I have managed to reproduce this on F12 btw. This seems to be a problem with a wakeup request being eaten at one of the layers in our stack. I haven't been able yet to figure out what is going here.
I think I have a pretty good idea what is going on now. The client's and the server's byte request counter get out of sync if the client sends more data than the server requested. I have a pretty good idea how to fix this. Will prep patch tomorrow.
Here's my patch: http://git.0pointer.de/?p=pulseaudio.git;a=patch;h=8d356659e69556fa25d0579a66084f820683e2b8 I am a bit afraid of moving this into our packages right-away since this modifies some logic that might break other code. Could you test this patch? Can you build test rpms yourself, or do you need rpms? This patch is for the F12 version of PA, it should apply to the F11 version, too. I have run your test tool for a couple of hours here, and everything behaved properly with this patch applied.
Hello Lennart, Thanks for the patch! I just built the RPMs for F11 and am about to start testing. cheers, -lars
Hi Lennart, So far so good. Our QA engineer is enthusiastic about the patch's behavior, and I'm recruiting more production users to give it a try. I'll keep you posted. cheers, -lars
(In reply to comment #18) > Hi Lennart, > > So far so good. Our QA engineer is enthusiastic about the patch's behavior, and > I'm recruiting more production users to give it a try. I'll keep you posted. Great. I will prepare a new upload for F12 today that will include the patch. Would be good if you could then go to bodhi and vote it up ;-)

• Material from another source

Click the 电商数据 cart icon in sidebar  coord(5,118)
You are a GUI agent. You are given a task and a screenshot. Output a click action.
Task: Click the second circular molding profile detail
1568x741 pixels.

pulseaudio-0.9.21-3.fc12 has been submitted as an update for Fedora 12. http://admin.fedoraproject.org/updates/pulseaudio-0.9.21-3.fc12
Ok, the patch does break some things (seeking in mplayer). I have canceled the update now. Will try to fix this today.
The seeking problem is now fixed in git. The update will follow shortly.
pulseaudio-0.9.21-4.fc12 has been submitted as an update for Fedora 12. http://admin.fedoraproject.org/updates/pulseaudio-0.9.21-4.fc12
pulseaudio-0.9.21-4.fc12 has been pushed to the Fedora 12 testing repository. If problems still persist, please make note of it in this bug report. If you want to test the update, you can install it with su -c 'yum --enablerepo=updates-testing update pulseaudio'. You can provide feedback for this update here: http://admin.fedoraproject.org/updates/F12/FEDORA-2010-0745
pulseaudio-0.9.21-4.fc12 has been pushed to the Fedora 12 stable repository. If problems still persist, please make note of it in this bug report.